3. `u_ref` = difference of class means at that layer.
4. Calibrate **τ** for best F1 on a calibration split.
5. Report F1/FPR on a disjoint test split.

Everything that affects the vector — model + revision, chosen layer, benign source + N, position, normalization, τ — is written to a **`u_ref` card** so each artifact is a documented, reproducible object.

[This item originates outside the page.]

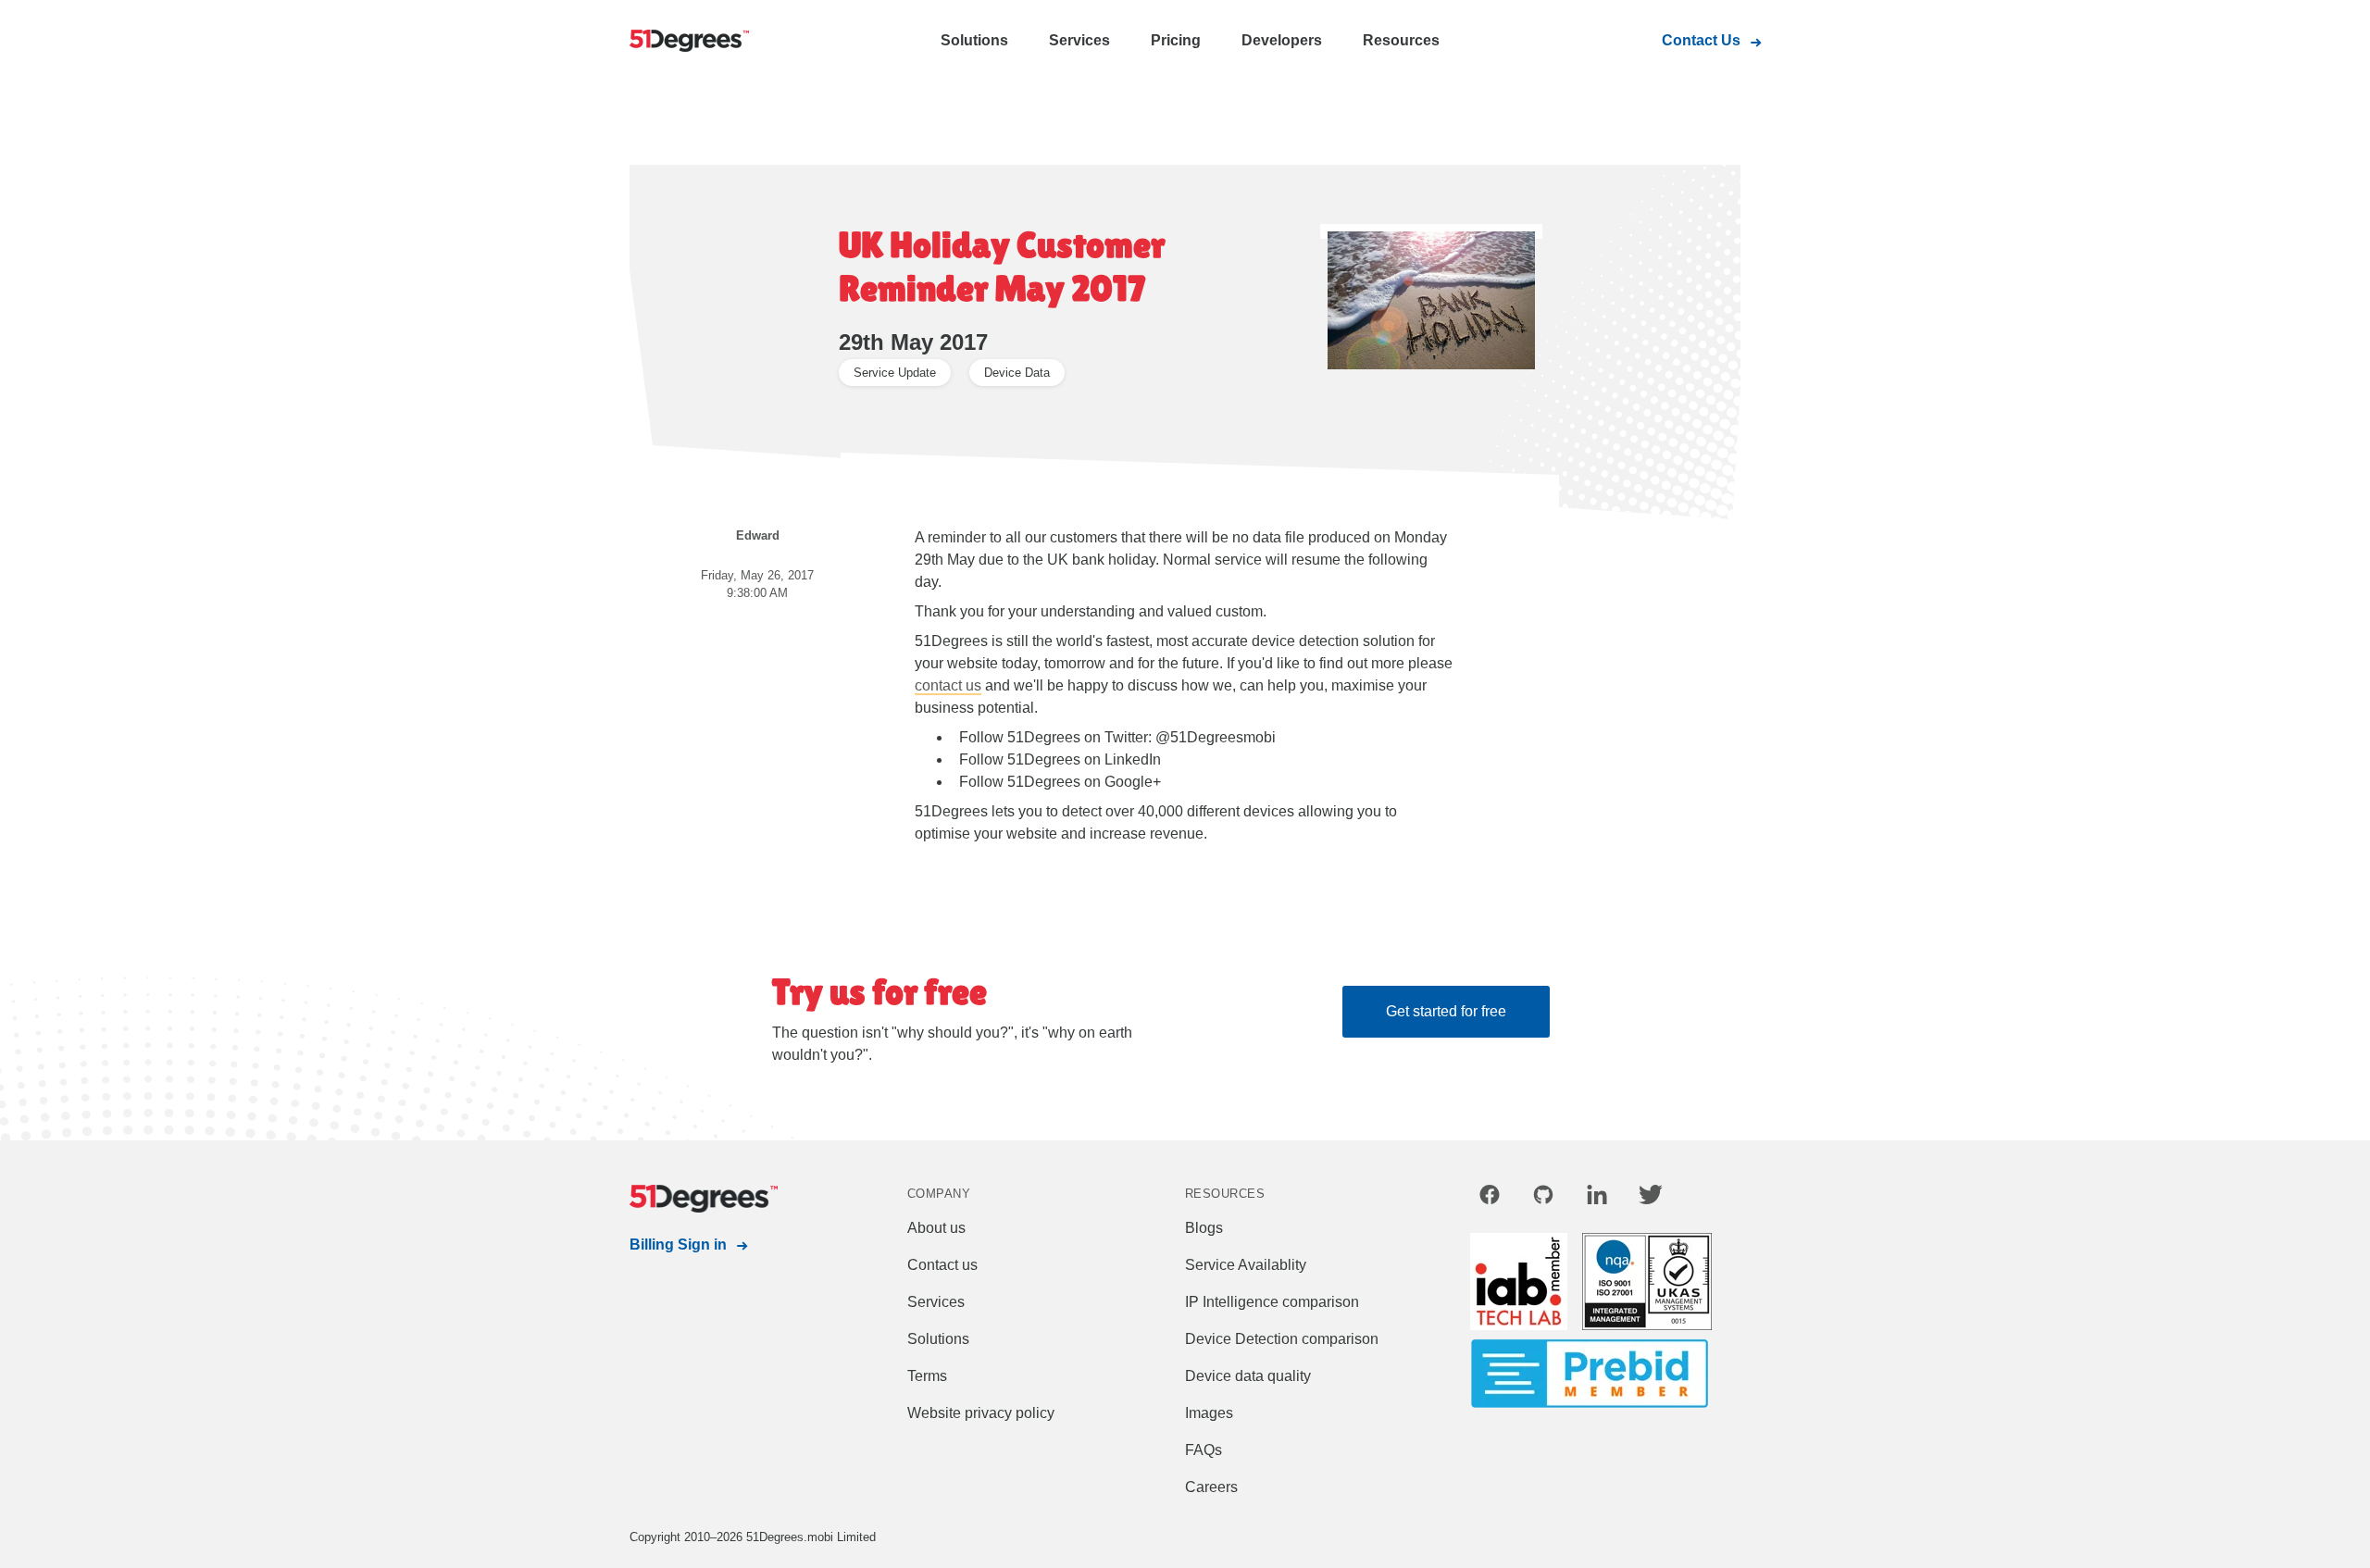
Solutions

## Choosing a default by measurement, not ASR

Attack-success-rate heatmaps say how easy a model is to *jailbreak*; they say nothing about *detection* quality. To pick a default model, compare **detection separability**:

```python
from aplomb.bench import bench_models, format_table
print(format_table(bench_models([HFBackbone("Qwen/Qwen2.5-1.5B-Instruct"), ...], harmful, benign)))
```

## Benchmarking (the publishable F1)

The number in a freshly built card is a small-N held-out estimate, not a headline.
For real F1/FPR, run the detector against JailbreakBench + XSTest:

```bash
python scripts/benchmark.py \
  --jbb-harmful jbb_harmful.csv --jbb-benign jbb_benign.csv --xstest xstest.csv
```

It reports F1/precision/recall/FPR on JailbreakBench at the shipped tau, the XSTest
over-refusal FPR, and an oracle-tau diagnostic — and writes `results_benchmark.json`.
Report the JBB @ shipped-tau F1 as the headline; the oracle number is an optimistic
upper bound, not a deployment figure.

## License & attribution

Library code: MIT. Bundled/derived data and compliance: see [`NOTICE`](NOTICE) — AdvBench (MIT), the frozen benign set, XSTest-inspired hard negatives (CC-BY-4.0 inspiration), Qwen (Apache-2.0), and the **Built with Llama** attribution required on the Llama opt-in path.